SLA was relatively well predicted by environmental conditions, and finer resolution trait measurements did not produce stronger trait–environment relationships. This may be explained by the minor difference between CWMs calculated at different trait resolutions (Appendix S1: Figure S6), which suggests that ITV in SLA has little impact on community-level trait–environment matching across the tundra.

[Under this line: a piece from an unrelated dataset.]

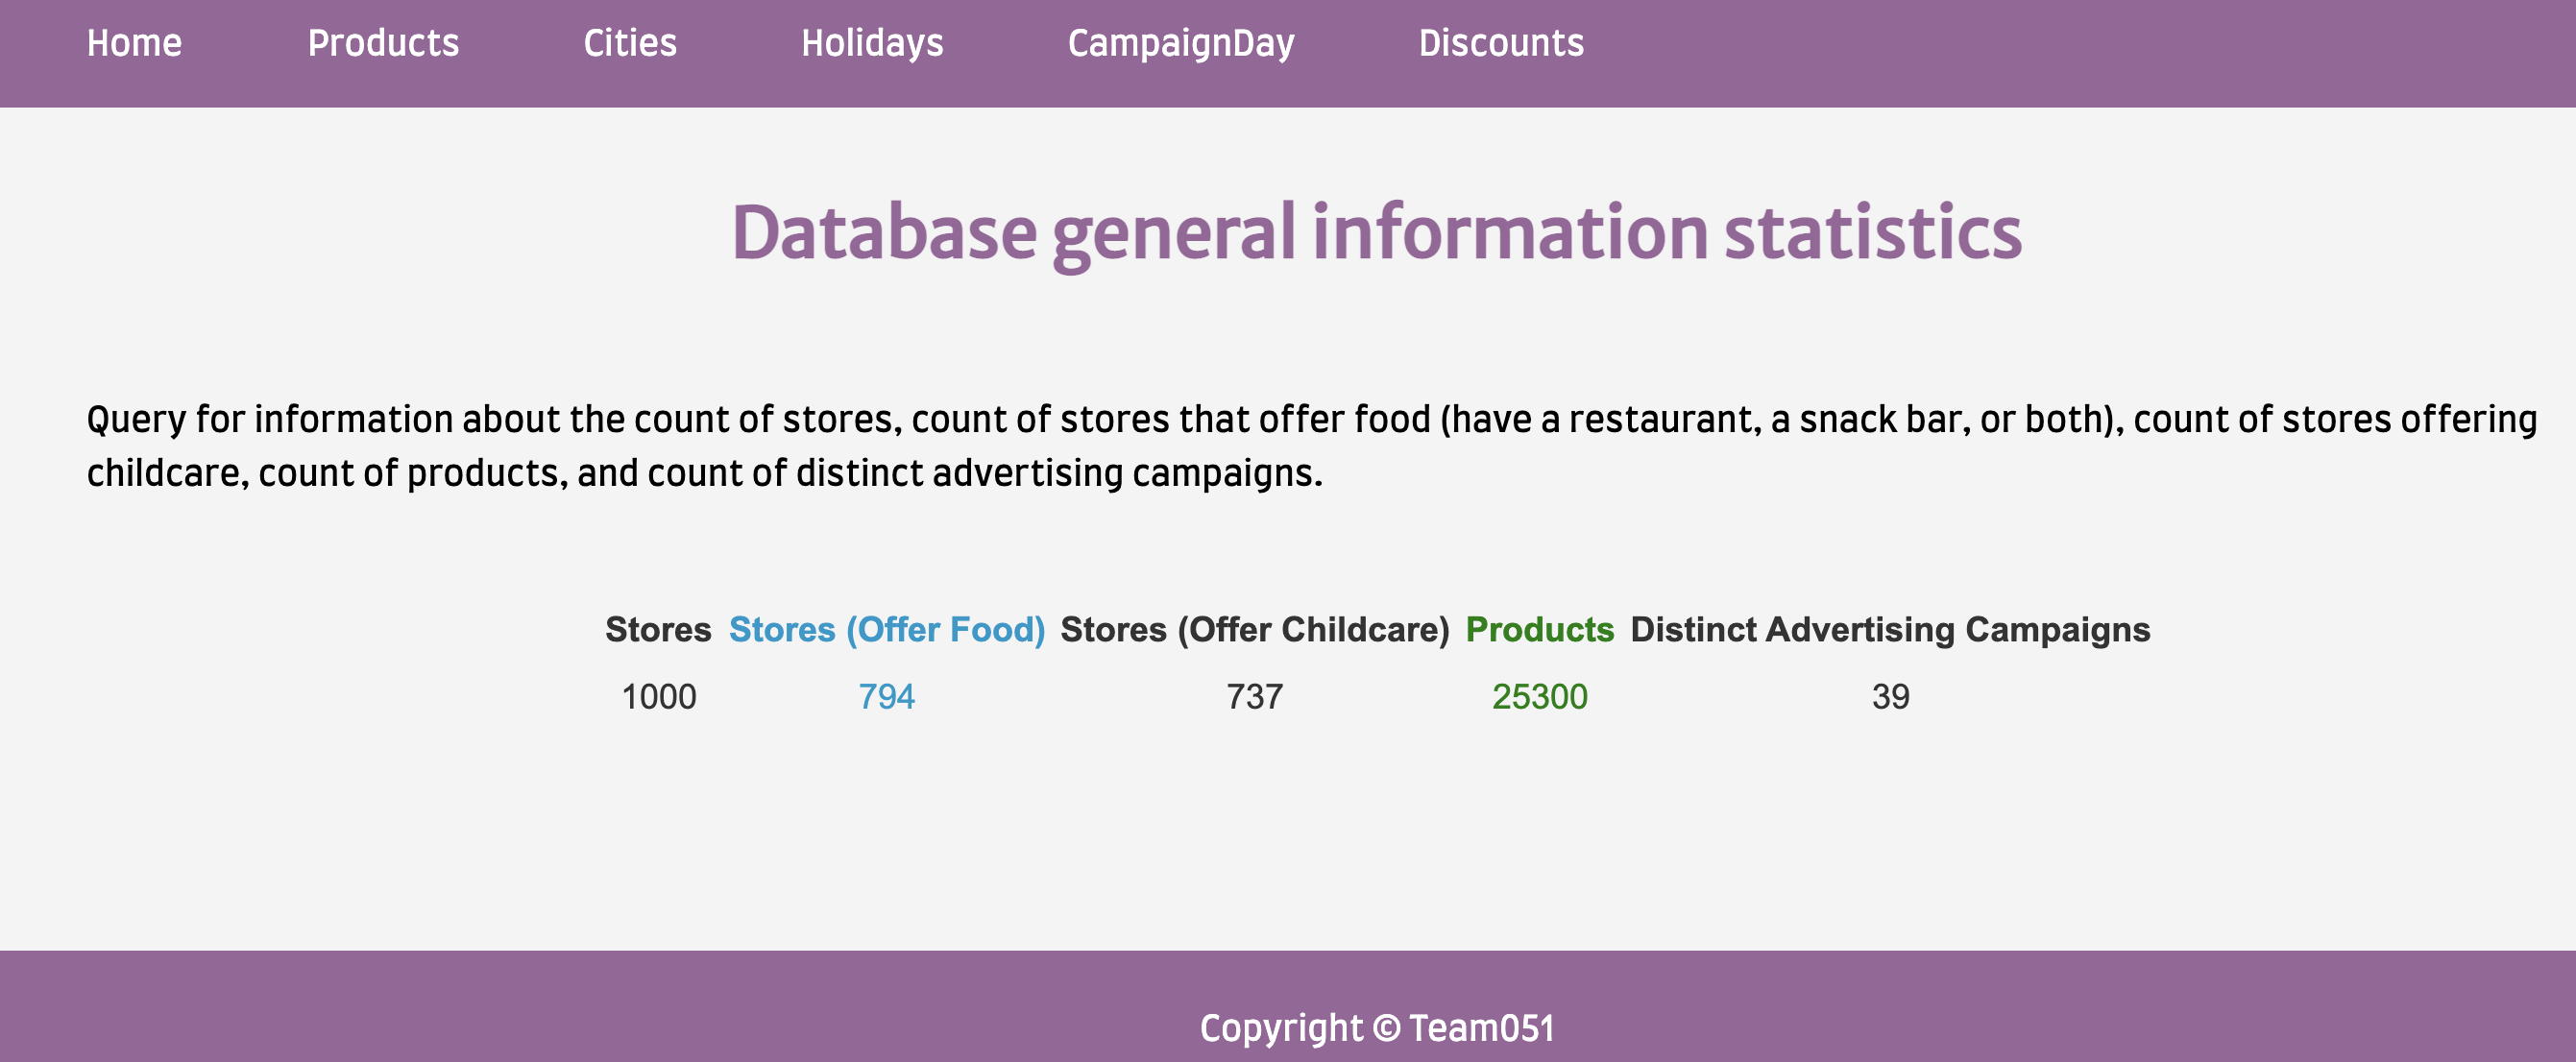Click the © symbol in the footer
2576x1062 pixels.
pos(1386,1028)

Interestingly, LDMC-environment correlations were maximized when the model was fitted to the intermediate resolution trait data. Changing the resolution of trait measurements from landscape to local or global decreased the predictive power significantly. LDMC is generally highly correlated with SLA, and in our data, landscape resolution LDMC was more correlated with SLA than local LDMC (Appendix S1: Figure S6). ITV in LDMC apparently consists of plastic responses to local water availability, while environmental filtering seems to operate on something which is more accurately captured by SLA and the landscape-level average LDMC.

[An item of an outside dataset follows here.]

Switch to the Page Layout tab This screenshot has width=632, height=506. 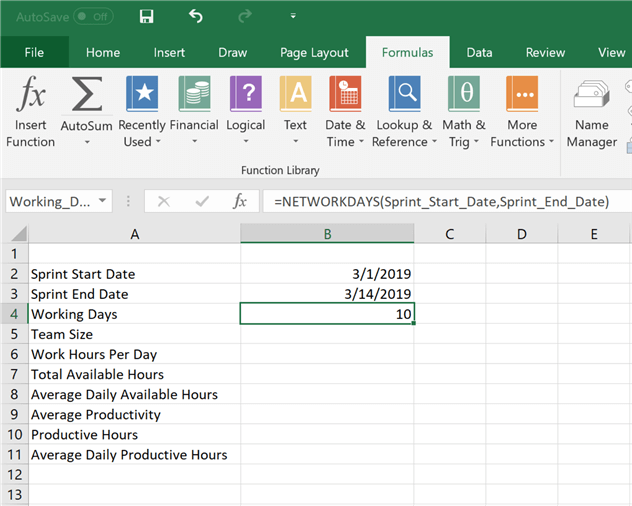click(314, 53)
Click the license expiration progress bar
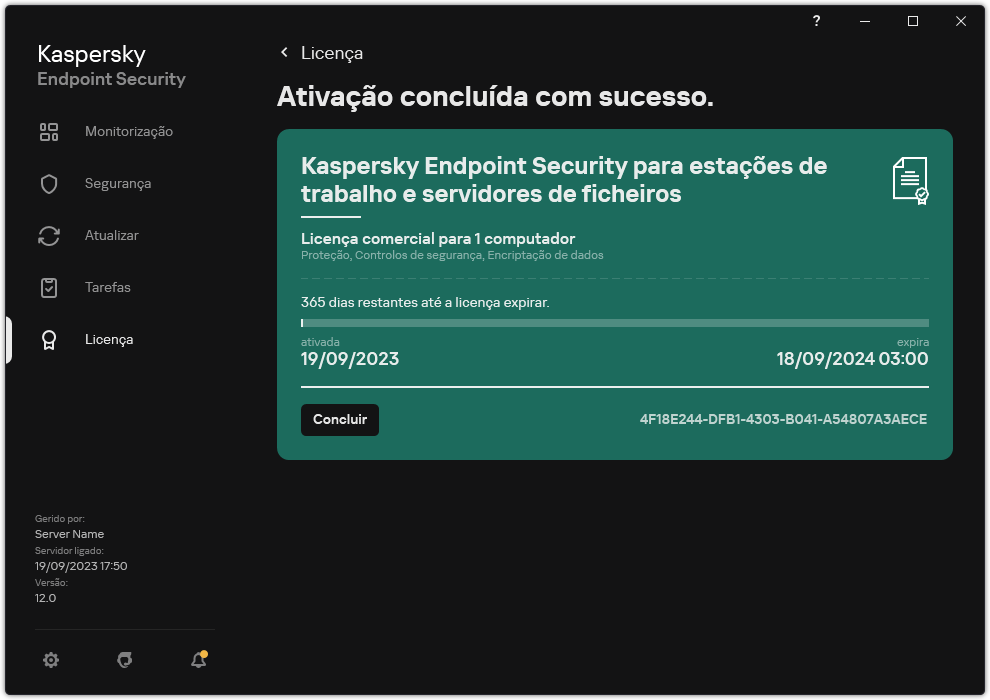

Vegetation height was weakly explained by temperature, soil resources, and snow. In addition to a positive temperature effect, our models identified a negative effect of deep snow on plant height. This is in line with previous research showing negative effects of snow-cover duration on vegetation height (Choler 2005; Venn et al. 2011). Curiously, higher soil moisture and soil pH levels appeared to cause decreases in vegetation height. This is in contrast to the predictions of resource competition theory (Tilman 1988). Since vegetative height in this landscape is strongly limited by herbivory and air temperature, increasing resource levels do not necessarily lead to increased plant height (Kaarlejärvi et al. 2013). Decreasing height along the soil moisture and pH gradient is probably due to high resource levels favoring short-statured, grazing-resilient herbaceous species (Eskelinen 2008).

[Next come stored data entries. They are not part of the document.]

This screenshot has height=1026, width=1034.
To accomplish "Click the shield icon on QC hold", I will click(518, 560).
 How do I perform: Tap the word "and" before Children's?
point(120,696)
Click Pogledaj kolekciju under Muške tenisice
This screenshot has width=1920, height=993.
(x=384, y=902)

Leaf economic traits were strongly controlled by soil resources and snow. Resource availability is a major control of leaf economics, which is well established in the literature (e.g., Garnier et al. 2004; Pérez-Ramos et al. 2012; Spasojevic and Suding 2012). Our results support the positive linear response of fast community leaf economics to resource availability. However, the effects of snow on community position along the leaf economics spectrum is not as well studied. Choler (2005) observed a positive correlation between late snow melting day and higher SLA. We found a unimodal effect of snow depth on leaf economic traits, such that the highest SLA and lowest LDMC were observed at snow depths of roughly 120 cm. Incidentally, this is also the depth where protection against low temperatures by the snowpack seems to saturate (Appendix S1: Figure S7). There is a high correlation between landscape scale snow depth, growing season length, and plant perceived temperatures during the coldest time of the year (Appendix S1: Figure S7). Therefore, we cannot partition the snow depth-leaf economics relationship into effects from protection and shortening of the growing season. However, the unimodal response observed in our data suggests that there might be a switch in the driving process when snowpacks reach their maximal protective capacity, such that plants perceive any additional snow as stress rather than protection.

Community leaf economics are strongly controlled by local scale factors that have complex relationships with macroclimate. It is thus not surprising that the observed changes in the position of tundra plant communities on the fast-slow continuum do not follow predictions made by regressing leaf traits against temperature alone, but instead seem to remain stable (Bjorkman et al. 2018a). The observed stasis could perhaps be due to warmer temperatures and diminishing snow causing opposing selection pressures on the leaf traits of plant communities.